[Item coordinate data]
** Start **
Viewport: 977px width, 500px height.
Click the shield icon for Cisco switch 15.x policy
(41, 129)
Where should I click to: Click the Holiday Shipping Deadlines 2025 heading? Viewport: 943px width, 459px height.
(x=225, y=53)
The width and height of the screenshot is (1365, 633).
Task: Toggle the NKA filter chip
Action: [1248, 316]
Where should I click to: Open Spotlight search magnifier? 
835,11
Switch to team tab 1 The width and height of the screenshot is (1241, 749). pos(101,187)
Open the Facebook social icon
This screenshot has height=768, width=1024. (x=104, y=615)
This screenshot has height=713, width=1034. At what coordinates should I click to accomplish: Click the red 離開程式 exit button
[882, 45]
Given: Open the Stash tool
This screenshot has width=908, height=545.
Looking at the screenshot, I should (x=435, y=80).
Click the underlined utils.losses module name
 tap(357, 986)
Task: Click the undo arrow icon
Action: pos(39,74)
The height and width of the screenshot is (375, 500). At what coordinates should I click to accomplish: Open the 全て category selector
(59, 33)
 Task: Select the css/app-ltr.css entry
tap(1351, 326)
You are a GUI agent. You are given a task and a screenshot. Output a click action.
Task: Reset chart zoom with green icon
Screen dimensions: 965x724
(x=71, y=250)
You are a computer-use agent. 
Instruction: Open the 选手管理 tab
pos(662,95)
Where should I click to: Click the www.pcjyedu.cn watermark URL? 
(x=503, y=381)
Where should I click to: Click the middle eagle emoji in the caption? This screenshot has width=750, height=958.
** End **
**WHAT TO WORK ON:** Please quote all of the material above verbatim, line for line.

**PROBLEM SOLUTION:**
Viewport: 977px width, 500px height.
Click the shield icon for Cisco switch 15.x policy
(41, 129)
Where should I click to: Click the Holiday Shipping Deadlines 2025 heading? Viewport: 943px width, 459px height.
(x=225, y=53)
The width and height of the screenshot is (1365, 633).
Task: Toggle the NKA filter chip
Action: [1248, 316]
Where should I click to: Open Spotlight search magnifier? 
835,11
Switch to team tab 1 The width and height of the screenshot is (1241, 749). pos(101,187)
Open the Facebook social icon
This screenshot has height=768, width=1024. (x=104, y=615)
This screenshot has height=713, width=1034. At what coordinates should I click to accomplish: Click the red 離開程式 exit button
[882, 45]
Given: Open the Stash tool
This screenshot has width=908, height=545.
Looking at the screenshot, I should (x=435, y=80).
Click the underlined utils.losses module name
 tap(357, 986)
Task: Click the undo arrow icon
Action: pos(39,74)
The height and width of the screenshot is (375, 500). At what coordinates should I click to accomplish: Open the 全て category selector
(59, 33)
 Task: Select the css/app-ltr.css entry
tap(1351, 326)
You are a GUI agent. You are given a task and a screenshot. Output a click action.
Task: Reset chart zoom with green icon
Screen dimensions: 965x724
(x=71, y=250)
You are a computer-use agent. 
Instruction: Open the 选手管理 tab
pos(662,95)
Where should I click to: Click the www.pcjyedu.cn watermark URL? 
(x=503, y=381)
Where should I click to: Click the middle eagle emoji in the caption? This screenshot has width=750, height=958.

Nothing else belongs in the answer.